Stored records:
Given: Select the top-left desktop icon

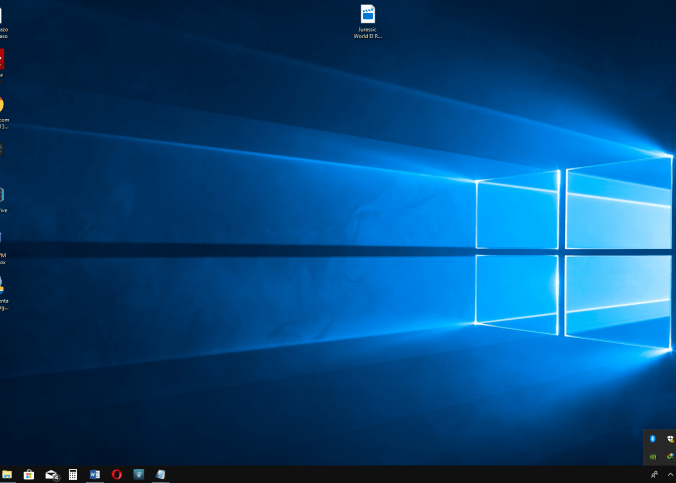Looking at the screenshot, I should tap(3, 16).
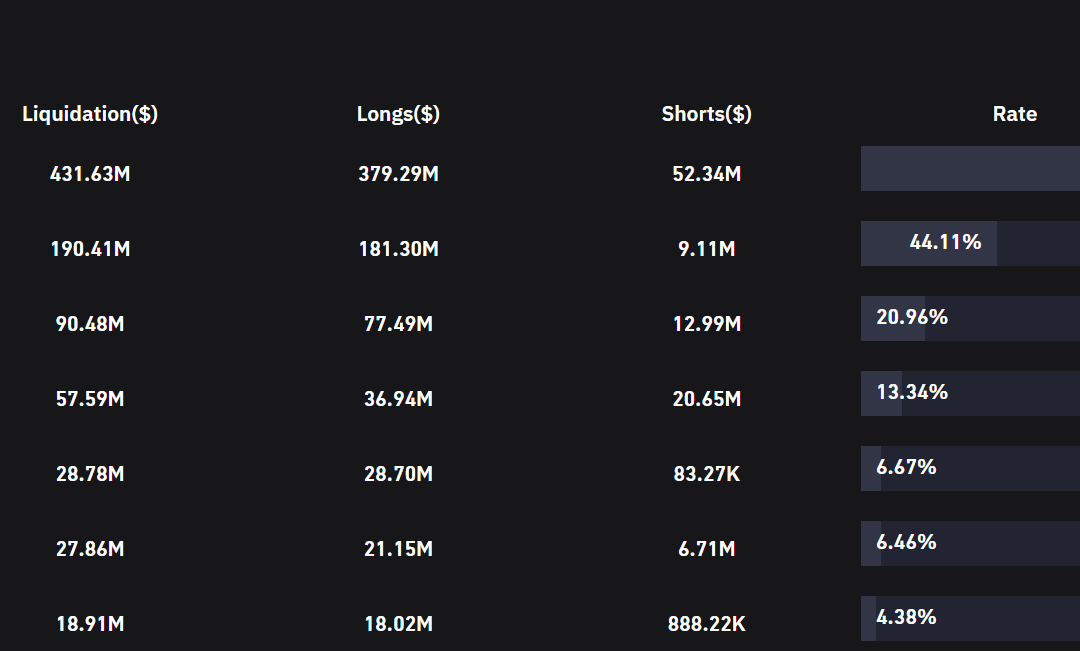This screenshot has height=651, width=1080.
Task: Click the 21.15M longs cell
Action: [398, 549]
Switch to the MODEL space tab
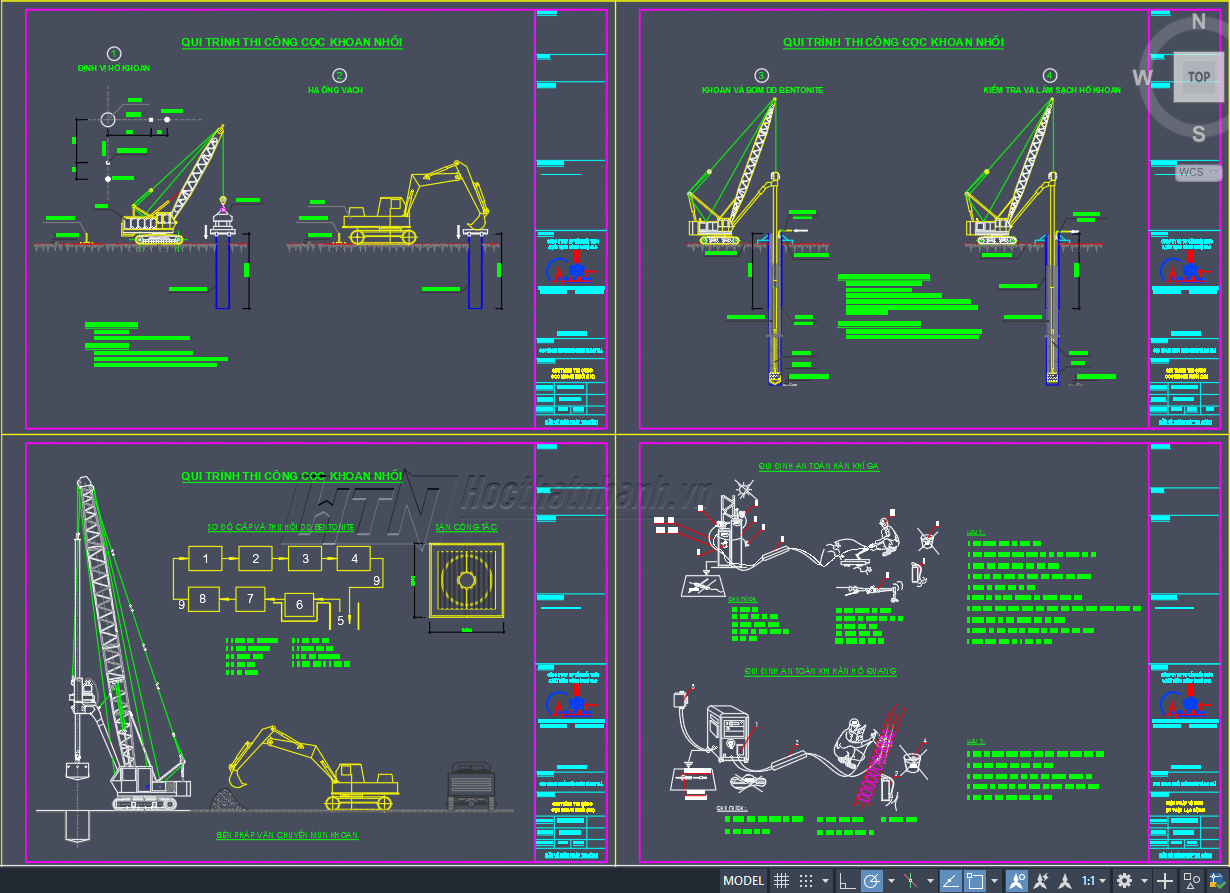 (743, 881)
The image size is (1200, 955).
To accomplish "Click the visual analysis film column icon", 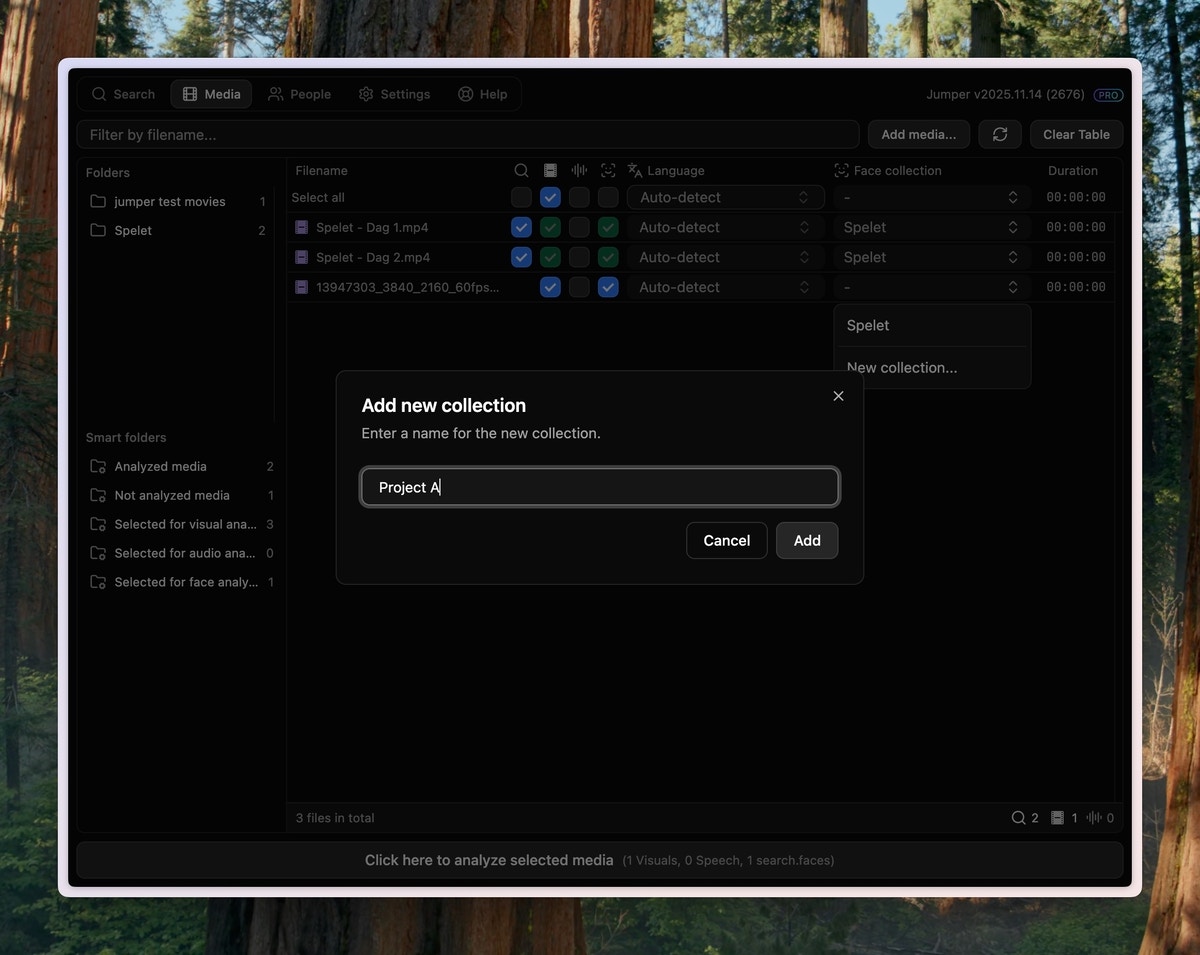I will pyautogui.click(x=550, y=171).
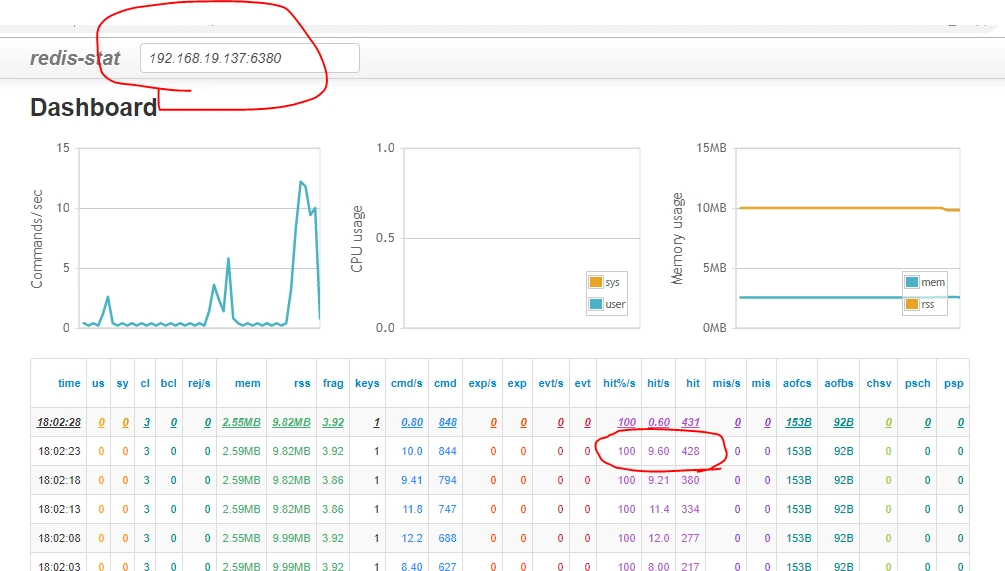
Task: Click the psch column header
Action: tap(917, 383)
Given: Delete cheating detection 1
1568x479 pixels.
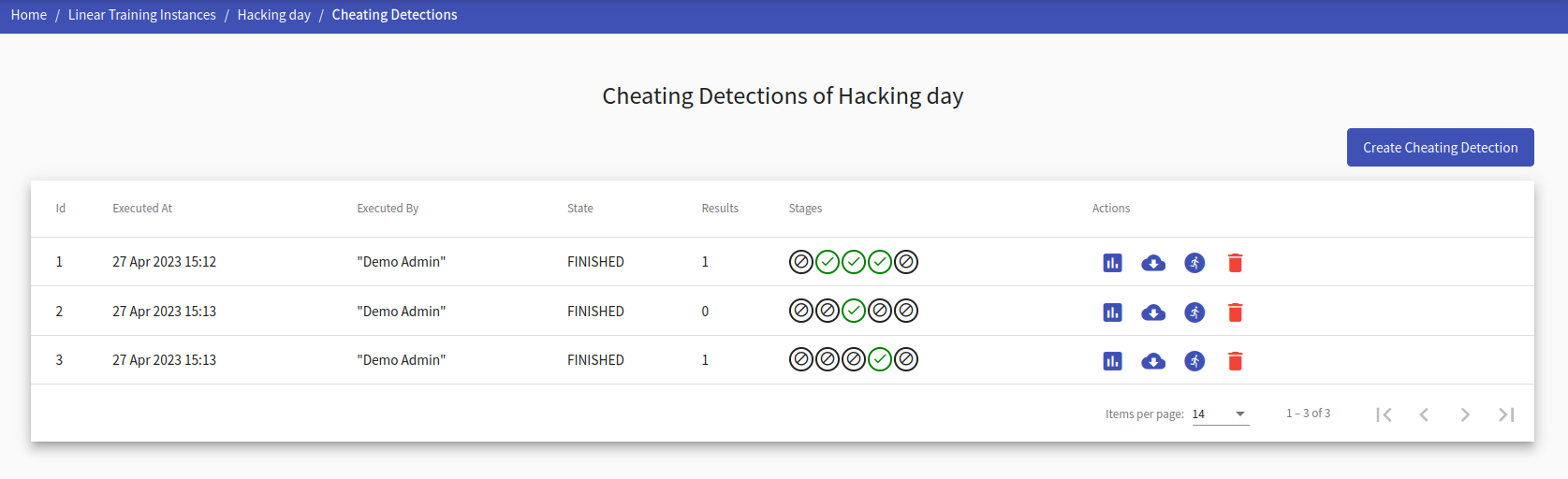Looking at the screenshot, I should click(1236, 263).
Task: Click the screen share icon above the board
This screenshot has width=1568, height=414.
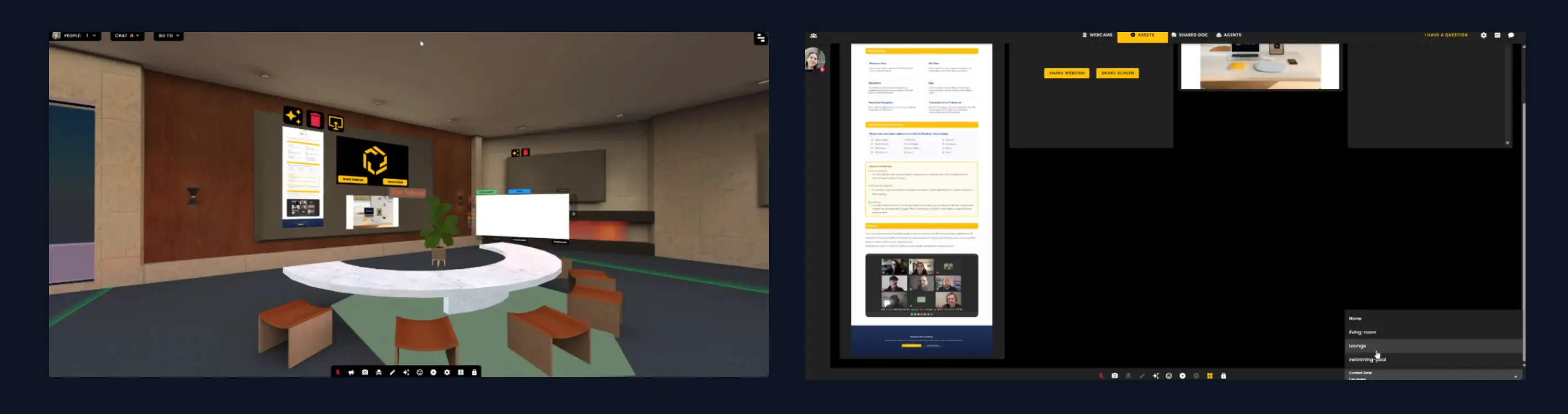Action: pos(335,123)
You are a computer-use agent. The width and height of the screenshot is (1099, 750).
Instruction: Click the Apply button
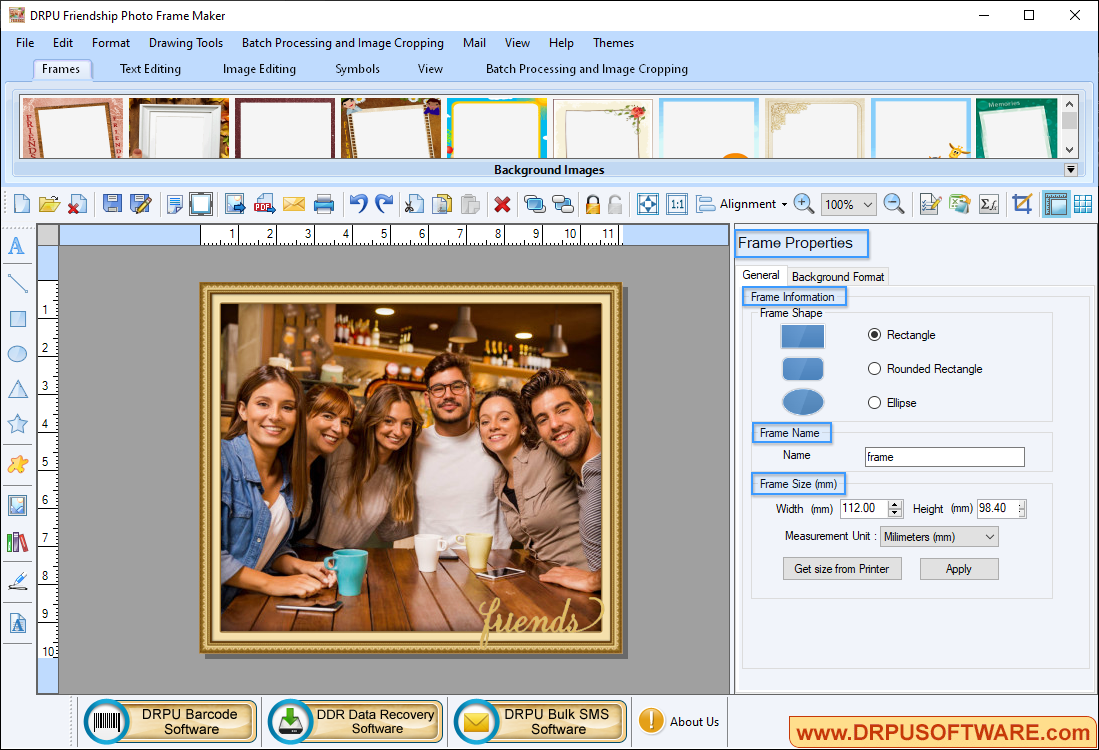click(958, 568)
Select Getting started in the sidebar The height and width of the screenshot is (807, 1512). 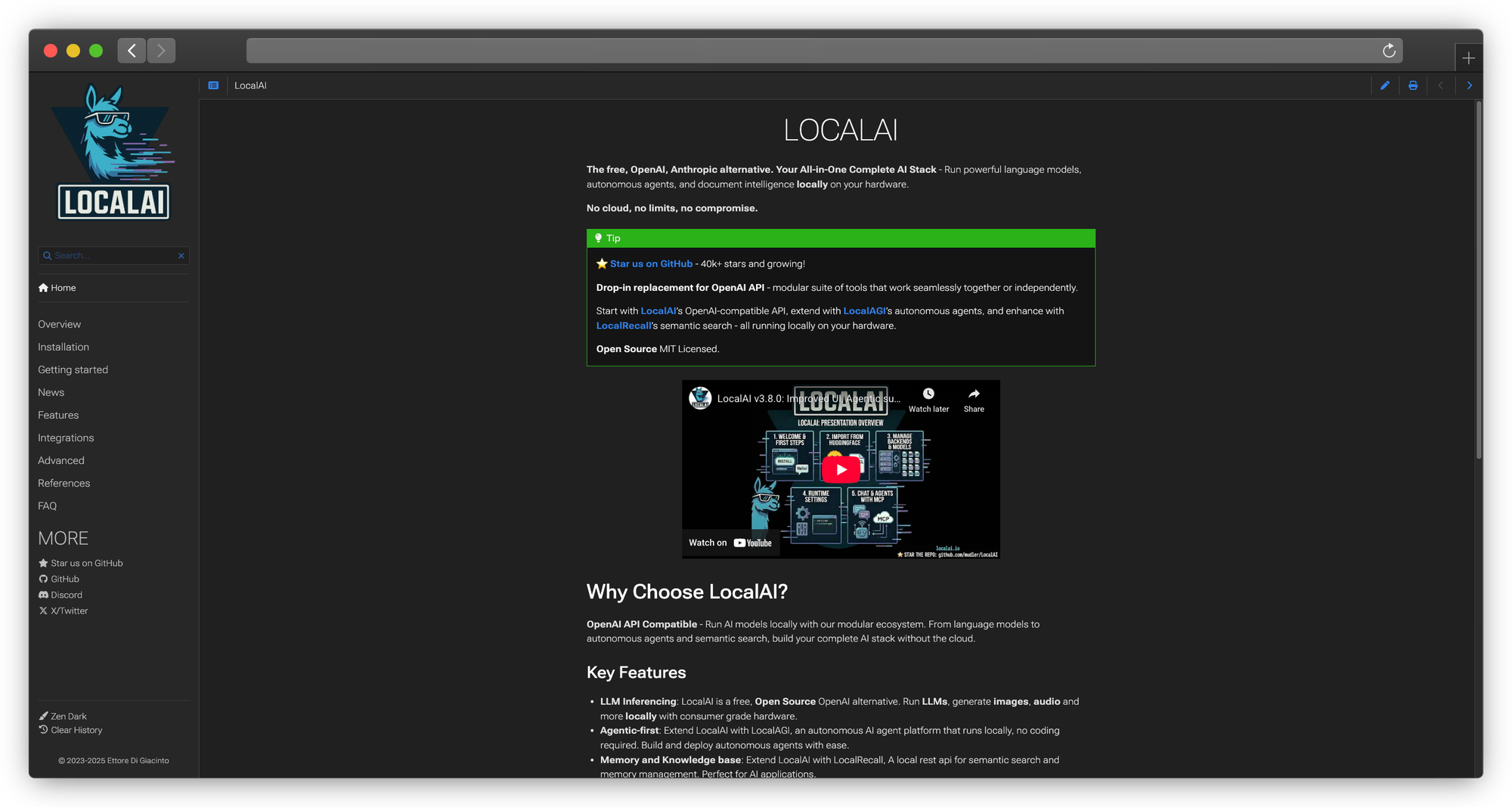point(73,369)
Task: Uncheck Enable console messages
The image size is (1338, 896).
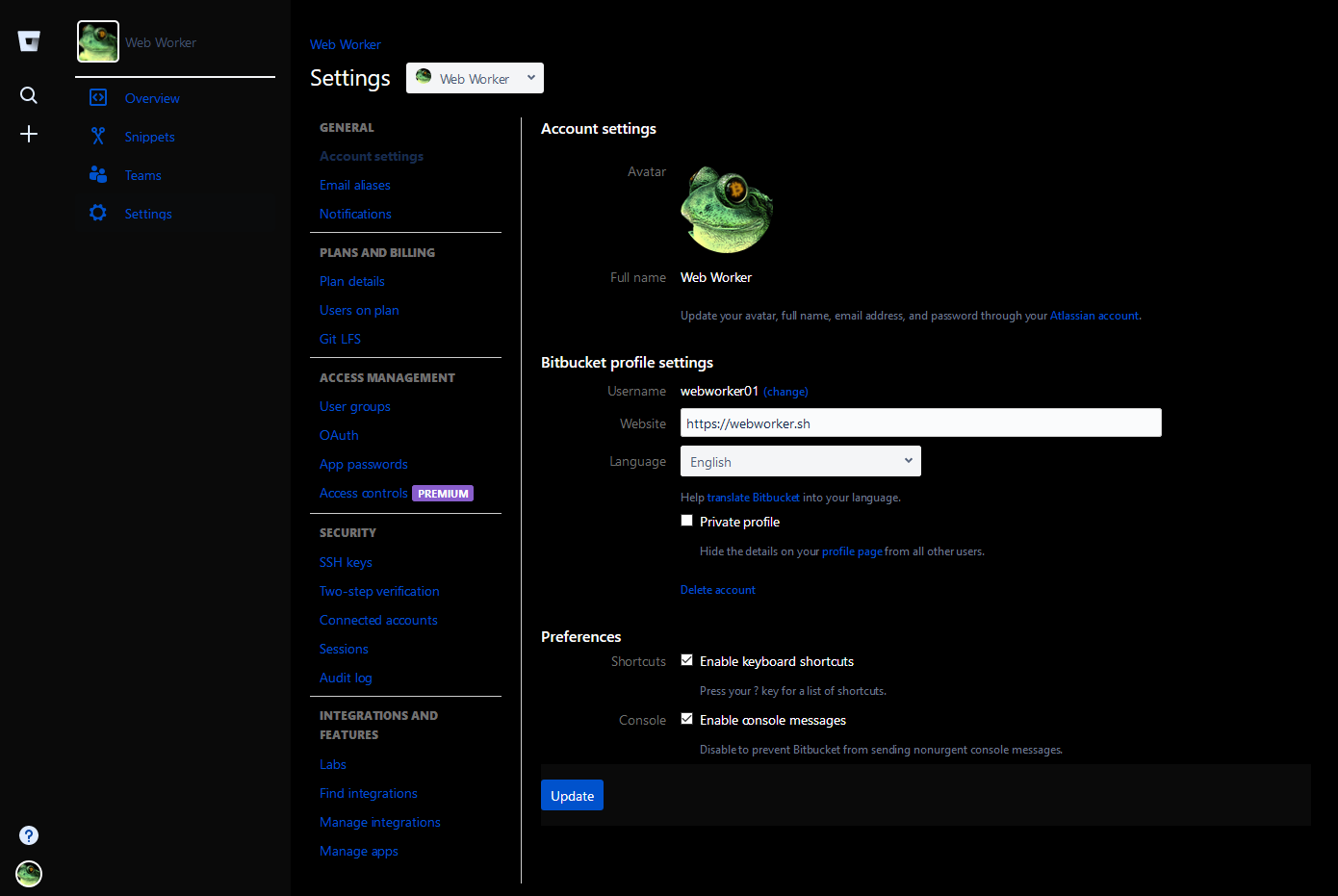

**EXERCISE GOAL:**
All that should be returned is the run of lines from the start of the entries above to the line bearing "The image size is (1200, 955).", each exact, with pictures omitted.

**EXERCISE RESPONSE:**
Given: Select the top-left desktop icon

Looking at the screenshot, I should tap(3, 16).
This screenshot has height=651, width=1080.
Task: Click the 21.15M longs cell
Action: [398, 549]
Switch to the MODEL space tab
 (743, 881)
The image size is (1200, 955).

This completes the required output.